#### PROBLEM DETAILS:
Please retype the passage from the board governance excerpt below word for word, starting with "One meeting of" and going on through "Nasdaq Capital Market.".

#### SELECTED EXCERPT:
────────

One meeting of our Board of Directors was held in fiscal 2013. We have the same audit committee during the fiscal year 2013. The directors have regularly communicated to discuss our affairs in addition to formal board meetings to transact and approve appropriate business.

 

As of August 29, 2011, our Board has formed an audit committee composed of two of the current board members. The board of directors has determined that two members of the Audit Committee are independent under the rules of the SEC and the Nasdaq National Market and that Sandra Hartfield qualifies as an “audit committee financial expert,” as defined by the rules of the SEC. Our board of directors has adopted a written charter for the Audit Committee meeting applicable standards of the SEC and the Nasdaq Capital Market.

 

Director Independence

 

The board of directors has determined that two members of our board of directors, Laird Powers and Sandra Hartfield, are independent under the revised listing standards of The Nasdaq Stock Market, Inc. We intend to maintain at least two independent directors on our board of directors in the future.

 

Code of Ethics

 

We have adopted a code of ethics, which is available on our website at http://www.veritecinc.com/about_veritecInc.html. Our code of ethics applies to all of our employees, including our CEO, CFO and directors. If our Board grants any waivers of, or amendments to, the code of ethics to any of our executive officers or directors, we will disclose these matters through our website.

 

Family Relationships

 

None of our directors or executive officers is related to one another.

────────

#### COLLECTED MATERIAL:
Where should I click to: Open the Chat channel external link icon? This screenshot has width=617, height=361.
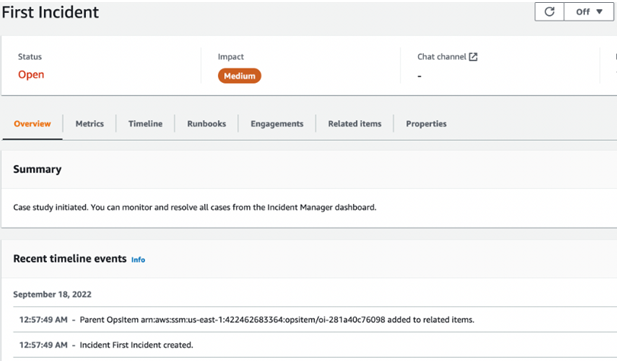point(473,57)

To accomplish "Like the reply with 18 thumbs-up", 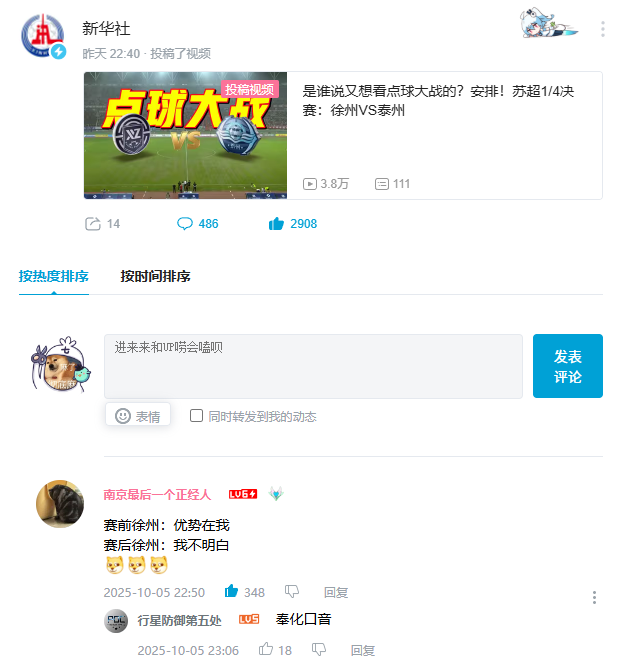I will (x=266, y=649).
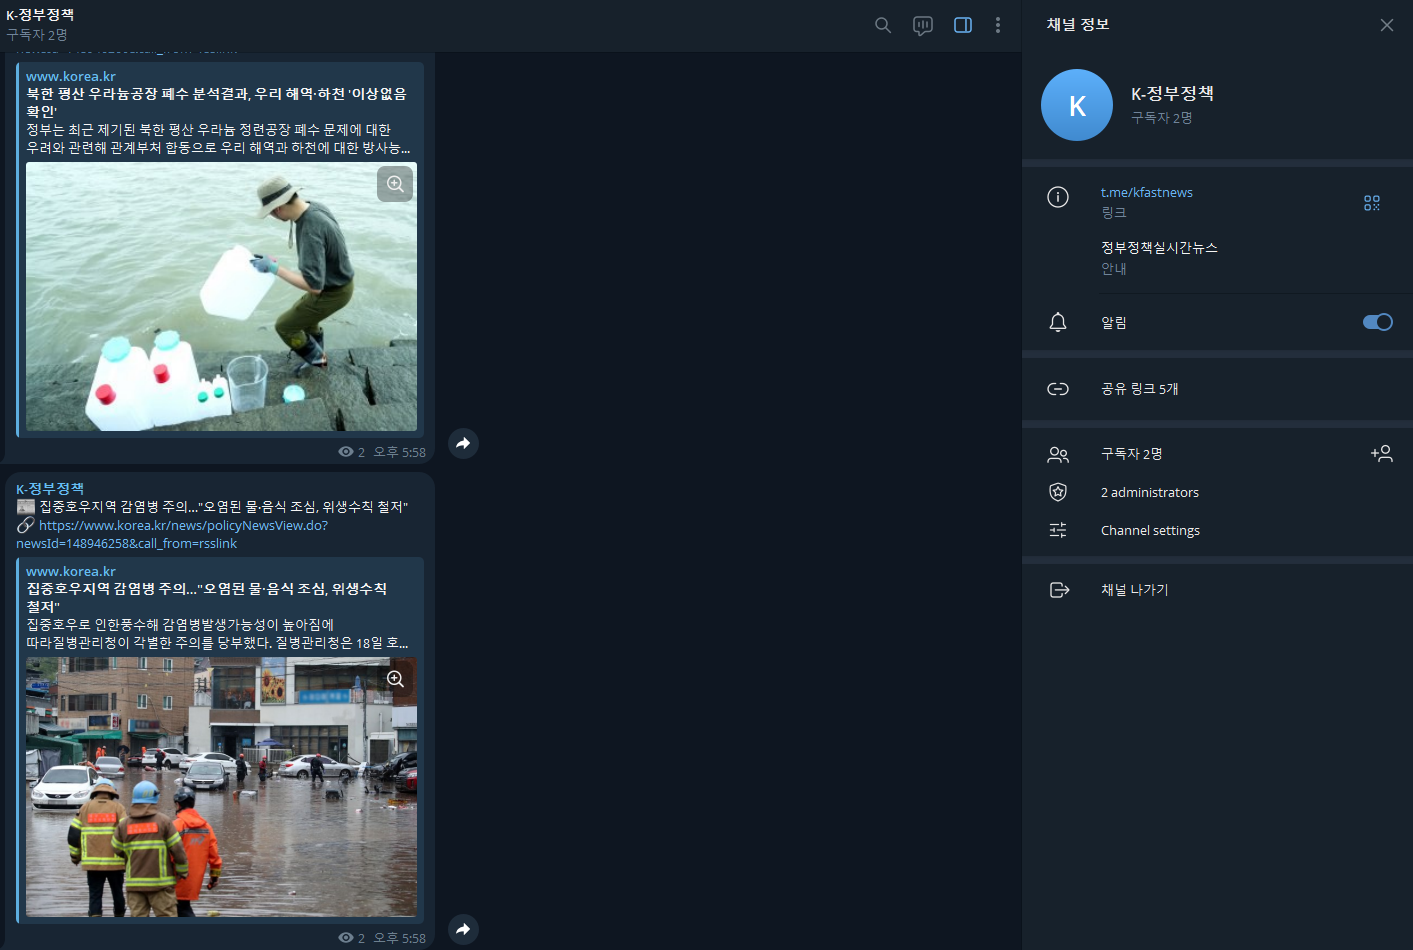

────────

#### CORRECT RESPONSE:
One meeting of our Board of Directors was held in fiscal 2013. We have the same audit committee during the fiscal year 2013. The directors have regularly communicated to discuss our affairs in addition to formal board meetings to transact and approve appropriate business.

 

As of August 29, 2011, our Board has formed an audit committee composed of two of the current board members. The board of directors has determined that two members of the Audit Committee are independent under the rules of the SEC and the Nasdaq National Market and that Sandra Hartfield qualifies as an “audit committee financial expert,” as defined by the rules of the SEC. Our board of directors has adopted a written charter for the Audit Committee meeting applicable standards of the SEC and the Nasdaq Capital Market.